(Beginning of Records for the task)

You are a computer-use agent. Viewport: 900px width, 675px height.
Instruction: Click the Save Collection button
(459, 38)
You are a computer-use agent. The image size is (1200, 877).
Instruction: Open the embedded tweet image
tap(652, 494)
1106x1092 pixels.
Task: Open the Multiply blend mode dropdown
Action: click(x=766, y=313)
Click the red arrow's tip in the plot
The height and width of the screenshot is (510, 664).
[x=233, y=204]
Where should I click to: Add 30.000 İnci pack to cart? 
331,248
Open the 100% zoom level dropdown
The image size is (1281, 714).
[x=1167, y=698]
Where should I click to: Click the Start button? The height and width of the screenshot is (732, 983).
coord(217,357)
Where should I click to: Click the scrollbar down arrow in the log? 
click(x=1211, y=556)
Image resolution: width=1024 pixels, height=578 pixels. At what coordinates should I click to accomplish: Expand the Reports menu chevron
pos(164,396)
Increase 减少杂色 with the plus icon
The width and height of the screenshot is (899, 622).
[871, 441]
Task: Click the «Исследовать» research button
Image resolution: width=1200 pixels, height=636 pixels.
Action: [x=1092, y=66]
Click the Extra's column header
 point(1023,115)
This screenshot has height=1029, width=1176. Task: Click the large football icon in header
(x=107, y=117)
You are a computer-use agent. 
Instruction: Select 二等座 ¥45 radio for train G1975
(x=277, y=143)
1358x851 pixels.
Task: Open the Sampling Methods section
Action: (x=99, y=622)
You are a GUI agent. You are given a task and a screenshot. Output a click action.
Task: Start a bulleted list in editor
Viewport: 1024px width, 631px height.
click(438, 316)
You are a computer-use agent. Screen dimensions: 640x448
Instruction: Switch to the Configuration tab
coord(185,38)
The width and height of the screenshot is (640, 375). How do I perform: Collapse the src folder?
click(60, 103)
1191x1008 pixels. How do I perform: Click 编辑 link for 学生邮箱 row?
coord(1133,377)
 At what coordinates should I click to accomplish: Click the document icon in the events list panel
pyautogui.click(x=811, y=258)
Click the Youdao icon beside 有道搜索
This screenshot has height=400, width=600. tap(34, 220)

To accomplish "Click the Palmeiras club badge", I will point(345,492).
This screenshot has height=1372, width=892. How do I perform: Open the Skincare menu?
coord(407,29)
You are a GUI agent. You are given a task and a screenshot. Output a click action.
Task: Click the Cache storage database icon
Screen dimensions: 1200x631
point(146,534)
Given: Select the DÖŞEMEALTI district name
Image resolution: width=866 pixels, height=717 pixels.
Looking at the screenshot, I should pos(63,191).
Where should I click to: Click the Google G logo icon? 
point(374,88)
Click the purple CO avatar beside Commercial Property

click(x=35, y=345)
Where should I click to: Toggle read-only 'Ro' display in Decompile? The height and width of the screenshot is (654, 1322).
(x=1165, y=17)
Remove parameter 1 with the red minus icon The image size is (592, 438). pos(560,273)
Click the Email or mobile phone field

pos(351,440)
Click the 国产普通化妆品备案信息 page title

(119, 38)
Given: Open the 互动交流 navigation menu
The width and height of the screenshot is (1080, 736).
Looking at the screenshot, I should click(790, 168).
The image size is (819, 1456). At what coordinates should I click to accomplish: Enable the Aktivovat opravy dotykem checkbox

(End of Records for the task)

What the task asks
Begin at the top of the records above and quote each line exactly, ending with the line that contains "You are a computer-use agent. The".

Final answer
You are a computer-use agent. Viewport: 900px width, 675px height.
Instruction: Click the Save Collection button
(459, 38)
You are a computer-use agent. The image size is (1200, 877).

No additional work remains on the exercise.